Bom, mas tirando isso, meu Deus! Vou repetir caso alguém não tenha ouvido: meu Deus! Foram dois dias de cair o queixo. E de fazer bolhas nos pés. E também (lá venho eu de novo) de passar fome: os dois “cafés” que servem o Hermitage são ridiculamente desprovidos. Mas tudo bem. Como já disse acima, nada conseguiria me abater. Andei quilômetros cobrindo séculos e continentes, mas me demorei mais e muito no terceiro andar, Pavilhão do Impressionismo. São algumas centenas de telas dos pintores que mais admiro (vários deles, é claro, indo além das fronteiras dessa escola): Bonnard, Seurat, Signac, Denis, Derain, Utrillo, Pissarro, Sisley, Rosseau e por aí afora. Além dos monstros Monet, Manet, Cézanne, Van Gogh. Ah, sim: Matisse. E Picasso. E Renoir. Enfim, um desbunde. Foi nesse pedaço que passei boa parte de meus dois dias de glória.

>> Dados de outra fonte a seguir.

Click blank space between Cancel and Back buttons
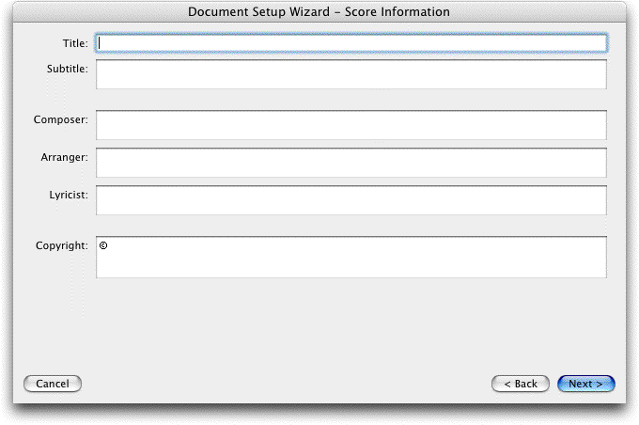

Lá e num cantinho escondido do segundo andar, que não consta do catálogo e onde é proibido fotografar ou filmar. Do que se trata? De mais obras francesas (na maioria, impressionistas) surrupiadas da Alemanha ao final da Segunda Guerra. Como a pendência jurídica se arrasta há décadas, eles houveram por bem (uau!) separar as obras do acervo permanente. Não deixem de ver… Se ainda estiverem lá.
Que mais? Muito mais. Dos artesãos da Sibéria ao Da Vinci. Das múmias do Egito à arte japonesa. O que você imaginar, eu vi. E vi também, com especial atenção, os pintores flamengos. Muito, muito bom.
E por falar em bom, é bom eu sair do Hermitage e falar um pouco da cidade – senão não vai haver espaço que chegue. Então, São Petersburgo no inverno. Neve até o joelho. Locomoção dificultada. Essas coisas. Mas devo dizer que andei. Highlights? A Igreja do Sangue Derramado. A Fortaleza de São Pedro e São Paulo. A Catedral de Santo Isaac. O Museu de Arte Russa. A cópia (de longínqua semelhança) da Basílica de São Pedro: a igreja de Nossa Senhora de Kazan. Os canais, todos geladíssimos!!! frustrando minha vontade de um passeio de barco. Enfim, há uma pá de coisas grandiosas pra serem vistas. Quase esquecia do Teatro Mariinsky, do Ballet Kirov! Além dos arredores: principalmente Peterhof e Tsarskoe Selo (mas melhor fazer isso no verão).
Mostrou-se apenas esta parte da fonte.